Pedro se puso a decirle: «Ya lo ves, nosotros lo hemos dejado todo y te hemos seguido». Jesús respondió: «Yo os aseguro: nadie que ha­ya dejado casa, hermanos, hermanas; madre, padre, hijos o hacienda por mí y por el Evangelio, quedará sin recibir el ciento por uno: aho­ra al presente, casas, hermanos, hermanas, madres, hijos y hacienda, con persecuciones; y en el tiempo venidero, vida eterna. Y muchos primeros serán últimos y los últimos, primeros» (Mc 10, 28-31).

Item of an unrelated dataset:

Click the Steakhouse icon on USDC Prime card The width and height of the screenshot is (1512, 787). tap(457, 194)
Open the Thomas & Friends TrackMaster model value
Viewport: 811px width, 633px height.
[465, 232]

Jesús se dirige aquí a los que, por su causa, se han convertido en seres individualistas, a los que abandonaron todo cuando él los lla­mó, a los que pueden decir de sí mismos: «Ya lo ves, nosotros lo he­mos dejado todo y te hemos seguido». A ellos se hace la promesa de una comunión nueva. Según la palabra de Jesús, ya en este mundo recibirán centuplicado todo lo que abandonaron. Jesús habla aquí de su comunidad, que se encuentra en él. Quien abandona a su padre por causa de Jesús hallará en ella un padre, hallará hermanos y her­manas, e incluso campos y casas que le están preparados. Cada uno se lanza solo al seguimiento, pero nadie queda solo en el seguimien­to. A quien osa convertirse en individuo, basándose en la palabra de Jesús, se le concede la comunión de la Iglesia. Se halla en una fra­ternidad visible que le devuelve centuplicadamente lo que perdió. ¿Centuplicadamente? Sí, porque ahora lo tiene sólo por Jesús, todo lo tiene por el mediador, lo que significa, por otra parte, «con perse­cuciones». «Centuplicadamente»-«con persecuciones», es la gracia de la comunidad que sigue a su maestro bajo la cruz. Esta es, pues, la promesa hecha a los seguidores de convertirse en miembros de la co­munidad de la cruz, de ser pueblo del mediador, pueblo bajo la cruz.

Iban de camino subiendo a Jerusalén, y Jesús marchaba delante de ellos; ellos estaban sorprendidos y los que le seguían tenían miedo. Tomó otra vez a los doce y se puso a decirles lo que iba a suceder (Mc 10,32).

Como para confirmar la seriedad de su llamada al seguimiento y, simultáneamente, la imposibilidad de seguirle con nuestras fuer­zas humanas, así como la promesa de pertenecerle en las persecu­ciones. Jesús precede ahora a los discípulos hacia Jerusalén, hacia la cruz, y los que le siguen se asombran y temen al contemplar es­te camino por el que él les llama.